In Deep Dive, VICE asks writers around the world to explain how their favorite bar represents their city’s history and culture.
The first time I got drunk at Elliott Street Pub, a ragtime band was playing in the street. Not on the sidewalk, or near the street, but out in the honest-to-Christ center of the pavement. It was April, the Atlanta air was already sticky-humid, and sweaty people clutching equally sweaty tallboys were drinking and dancing right on top of the double solid yellow lines. The scene felt a little post-apocalyptic—partly because there appeared to be no one and nothing else around, and partly because certain parts of this area were used as a convincing zombie apocalypse setting for, well, a reason. But mostly because, just yards away, the bridge linking the neighborhood to the rest of downtown Atlanta was gone.

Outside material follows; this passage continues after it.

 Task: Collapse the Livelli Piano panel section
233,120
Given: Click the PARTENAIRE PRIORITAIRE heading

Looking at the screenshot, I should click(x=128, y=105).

If ever there were a quintessential visual representation of the Atlanta cityscape in the year 2018, Elliott Street—a tiny, unassuming, beloved neighborhood dive bar in a modest century-old building, standing in the shadow of the new $1.6 billion home of the Falcons and surrounded by near-constant development—might be it. The area around the bar has seen constant change over recent years, from the gutting and rebuilding of the bridge to the implosion of the nearby Georgia Dome to the construction of its replacement, Mercedes-Benz Stadium, whose futuristic glass panels loom just beyond the walls of the bar, which remain unchanged.